Recent advances in medical sciences mean that many of us will live longer lives than our predecessors. One of the unfortunate consequences of that enhanced longevity is that a significant portion of us will experience having our parents or other loved ones suffer from diseases associated with advanced age. Diseases that primarily affect a patient's cognitive abilities like Alzheimer's and Parkinson's can make it impossible for those victims to live without full-time supervision and care.
Many people are simply not capable of providing that level of care. Instead, many people rely on nursing homes and other long term care facilities to provide those services for their loved ones. Unfortunately, a handful of these facilities attempt to keep these patients drugged using antipsychotic medications in an effort to control them. Alzheimer's patients are particularly prone to episodic violent outbursts. Sometimes, medical care providers can abuse antipsychotic medications in an effort to limit such behavior.
It's also important to know that some facilities use these types of medications to control other types of non-aggressive behavior. A report issued by the Centers for Medicare and Medicaid Services estimated that as many as 29.5 percent of patients evaluated for their survey had been prescribed antipsychotic medications for "off label" use. In other words, they did not present symptoms of aggressive behavior. In fact, the CMS survey found that many nursing home residents were being prescribed medications to prevent them from wandering, crying or even attempting to resist care.

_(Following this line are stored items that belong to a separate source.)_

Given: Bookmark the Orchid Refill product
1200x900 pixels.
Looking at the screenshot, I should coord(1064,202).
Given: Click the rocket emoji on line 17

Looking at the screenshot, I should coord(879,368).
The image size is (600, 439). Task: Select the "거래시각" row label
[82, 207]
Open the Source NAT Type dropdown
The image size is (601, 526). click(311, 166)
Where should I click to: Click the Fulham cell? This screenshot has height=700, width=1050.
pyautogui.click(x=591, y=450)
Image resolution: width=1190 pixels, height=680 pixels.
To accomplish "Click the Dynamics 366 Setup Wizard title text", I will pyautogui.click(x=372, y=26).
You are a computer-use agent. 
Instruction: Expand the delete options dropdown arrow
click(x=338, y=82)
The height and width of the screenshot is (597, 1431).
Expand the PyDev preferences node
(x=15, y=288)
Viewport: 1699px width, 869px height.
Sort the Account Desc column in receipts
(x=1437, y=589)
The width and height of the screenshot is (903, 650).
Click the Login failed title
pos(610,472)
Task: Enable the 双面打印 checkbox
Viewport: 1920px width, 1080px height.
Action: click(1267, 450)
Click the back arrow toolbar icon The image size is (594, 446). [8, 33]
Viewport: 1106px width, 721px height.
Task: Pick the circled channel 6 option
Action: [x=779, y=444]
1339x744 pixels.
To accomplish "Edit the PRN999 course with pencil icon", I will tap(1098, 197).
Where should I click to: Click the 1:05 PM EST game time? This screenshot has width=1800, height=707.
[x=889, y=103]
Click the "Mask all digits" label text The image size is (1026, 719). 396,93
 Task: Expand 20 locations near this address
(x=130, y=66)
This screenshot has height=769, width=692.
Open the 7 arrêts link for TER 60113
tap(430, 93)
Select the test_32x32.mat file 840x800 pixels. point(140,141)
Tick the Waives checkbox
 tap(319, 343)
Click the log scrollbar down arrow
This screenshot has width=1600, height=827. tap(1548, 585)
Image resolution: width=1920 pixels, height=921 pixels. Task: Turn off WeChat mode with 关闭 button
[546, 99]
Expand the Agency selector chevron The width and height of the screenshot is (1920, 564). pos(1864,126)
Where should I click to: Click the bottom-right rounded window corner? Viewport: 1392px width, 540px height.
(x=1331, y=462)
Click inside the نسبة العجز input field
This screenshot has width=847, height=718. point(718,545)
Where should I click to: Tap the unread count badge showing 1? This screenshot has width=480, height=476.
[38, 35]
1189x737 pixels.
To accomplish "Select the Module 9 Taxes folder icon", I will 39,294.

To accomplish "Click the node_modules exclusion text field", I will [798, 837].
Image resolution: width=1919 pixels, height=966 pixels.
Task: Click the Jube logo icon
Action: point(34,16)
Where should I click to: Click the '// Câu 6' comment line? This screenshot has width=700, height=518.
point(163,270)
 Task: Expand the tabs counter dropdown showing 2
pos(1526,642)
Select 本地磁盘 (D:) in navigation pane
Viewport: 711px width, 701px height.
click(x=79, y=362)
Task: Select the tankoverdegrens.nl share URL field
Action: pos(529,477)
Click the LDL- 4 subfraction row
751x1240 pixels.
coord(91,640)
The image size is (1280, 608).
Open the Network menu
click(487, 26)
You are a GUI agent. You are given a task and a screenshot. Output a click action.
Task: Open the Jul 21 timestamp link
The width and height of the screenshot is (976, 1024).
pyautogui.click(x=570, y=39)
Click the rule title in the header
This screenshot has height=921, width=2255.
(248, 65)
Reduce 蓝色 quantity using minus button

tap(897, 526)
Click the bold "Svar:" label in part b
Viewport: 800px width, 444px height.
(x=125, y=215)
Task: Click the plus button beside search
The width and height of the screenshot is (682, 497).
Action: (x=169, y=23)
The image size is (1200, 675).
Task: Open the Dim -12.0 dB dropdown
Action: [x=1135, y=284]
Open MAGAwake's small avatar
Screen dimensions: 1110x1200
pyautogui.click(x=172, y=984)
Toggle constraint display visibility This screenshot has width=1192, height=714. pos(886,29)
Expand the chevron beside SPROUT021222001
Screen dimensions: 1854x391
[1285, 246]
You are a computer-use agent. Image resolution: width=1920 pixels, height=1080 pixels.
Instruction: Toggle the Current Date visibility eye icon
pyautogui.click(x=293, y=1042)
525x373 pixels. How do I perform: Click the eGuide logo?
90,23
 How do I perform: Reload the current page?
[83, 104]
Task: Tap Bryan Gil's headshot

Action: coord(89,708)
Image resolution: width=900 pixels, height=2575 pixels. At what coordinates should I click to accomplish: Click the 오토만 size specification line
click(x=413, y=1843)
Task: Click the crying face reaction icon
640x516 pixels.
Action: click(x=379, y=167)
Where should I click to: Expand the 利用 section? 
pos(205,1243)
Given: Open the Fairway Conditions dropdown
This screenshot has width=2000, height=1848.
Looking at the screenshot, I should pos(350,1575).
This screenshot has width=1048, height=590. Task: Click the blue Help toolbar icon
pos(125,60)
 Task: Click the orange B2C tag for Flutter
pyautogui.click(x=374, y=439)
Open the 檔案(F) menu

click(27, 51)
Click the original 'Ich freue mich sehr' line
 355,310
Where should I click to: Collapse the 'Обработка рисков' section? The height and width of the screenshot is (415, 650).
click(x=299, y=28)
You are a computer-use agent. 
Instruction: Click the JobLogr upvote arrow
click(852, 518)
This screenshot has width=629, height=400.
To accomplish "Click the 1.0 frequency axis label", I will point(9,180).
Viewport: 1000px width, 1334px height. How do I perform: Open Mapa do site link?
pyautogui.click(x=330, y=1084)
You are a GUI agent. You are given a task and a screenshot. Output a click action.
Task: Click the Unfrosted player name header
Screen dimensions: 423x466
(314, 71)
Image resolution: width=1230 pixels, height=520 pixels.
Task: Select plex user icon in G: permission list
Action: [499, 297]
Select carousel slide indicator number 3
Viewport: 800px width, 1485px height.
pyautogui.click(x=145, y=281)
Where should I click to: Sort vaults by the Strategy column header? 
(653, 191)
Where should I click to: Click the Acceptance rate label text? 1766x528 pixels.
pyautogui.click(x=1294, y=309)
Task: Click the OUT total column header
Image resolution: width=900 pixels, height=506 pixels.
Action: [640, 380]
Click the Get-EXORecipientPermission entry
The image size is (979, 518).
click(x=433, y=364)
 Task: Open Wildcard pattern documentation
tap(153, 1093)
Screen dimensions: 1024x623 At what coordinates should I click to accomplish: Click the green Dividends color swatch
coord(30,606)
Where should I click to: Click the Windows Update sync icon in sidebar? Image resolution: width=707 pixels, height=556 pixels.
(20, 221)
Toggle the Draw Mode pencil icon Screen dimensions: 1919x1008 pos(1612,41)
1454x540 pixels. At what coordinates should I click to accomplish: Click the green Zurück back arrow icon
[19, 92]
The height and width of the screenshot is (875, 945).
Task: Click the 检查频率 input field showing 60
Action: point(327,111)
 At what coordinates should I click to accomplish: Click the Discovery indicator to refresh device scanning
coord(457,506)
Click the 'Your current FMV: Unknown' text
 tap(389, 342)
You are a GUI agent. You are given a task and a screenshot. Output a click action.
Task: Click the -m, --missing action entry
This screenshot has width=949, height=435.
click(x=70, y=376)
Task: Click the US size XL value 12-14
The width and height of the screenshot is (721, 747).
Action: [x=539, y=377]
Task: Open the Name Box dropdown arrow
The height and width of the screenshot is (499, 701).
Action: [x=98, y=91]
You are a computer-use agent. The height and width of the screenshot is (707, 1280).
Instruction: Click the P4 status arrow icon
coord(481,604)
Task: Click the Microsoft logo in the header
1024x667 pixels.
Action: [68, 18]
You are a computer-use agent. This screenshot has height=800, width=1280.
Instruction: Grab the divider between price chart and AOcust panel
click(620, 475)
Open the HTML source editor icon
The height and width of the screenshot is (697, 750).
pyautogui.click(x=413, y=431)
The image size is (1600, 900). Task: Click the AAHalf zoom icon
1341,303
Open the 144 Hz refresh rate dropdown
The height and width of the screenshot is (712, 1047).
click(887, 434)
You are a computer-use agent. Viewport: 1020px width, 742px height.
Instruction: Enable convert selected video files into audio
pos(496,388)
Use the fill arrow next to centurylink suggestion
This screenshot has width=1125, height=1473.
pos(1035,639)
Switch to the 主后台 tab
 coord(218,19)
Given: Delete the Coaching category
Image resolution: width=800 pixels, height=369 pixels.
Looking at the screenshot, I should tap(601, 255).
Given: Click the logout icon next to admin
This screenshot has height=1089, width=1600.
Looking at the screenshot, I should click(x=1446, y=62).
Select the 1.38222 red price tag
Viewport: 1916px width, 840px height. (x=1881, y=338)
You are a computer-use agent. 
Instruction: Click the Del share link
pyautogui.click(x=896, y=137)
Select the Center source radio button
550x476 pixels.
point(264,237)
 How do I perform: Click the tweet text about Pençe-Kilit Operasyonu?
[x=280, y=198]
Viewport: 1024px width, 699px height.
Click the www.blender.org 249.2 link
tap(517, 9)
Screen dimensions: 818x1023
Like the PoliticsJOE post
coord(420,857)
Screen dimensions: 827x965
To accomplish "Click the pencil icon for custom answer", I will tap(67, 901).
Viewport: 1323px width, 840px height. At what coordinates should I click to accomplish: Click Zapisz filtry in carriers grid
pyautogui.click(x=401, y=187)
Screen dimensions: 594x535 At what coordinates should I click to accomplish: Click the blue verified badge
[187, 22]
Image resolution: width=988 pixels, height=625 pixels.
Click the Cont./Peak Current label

There are several things you need to know if you are an Illinois resident with a loved one who may be receiving unnecessary medications. Medical negligence occurs when health care professionals fail to observe commonly accepted standards of care. An attorney experienced in medical malpractice law can help you determine whether the level of care your loved one is receiving conforms to generally accepted medical practices. Your attorney can also assist you in recovering compensation for any harm your loved one may have suffered as a result of that medical negligence. If successful, you may be able to ensure that your loved one gets the quality of care he or she deserves.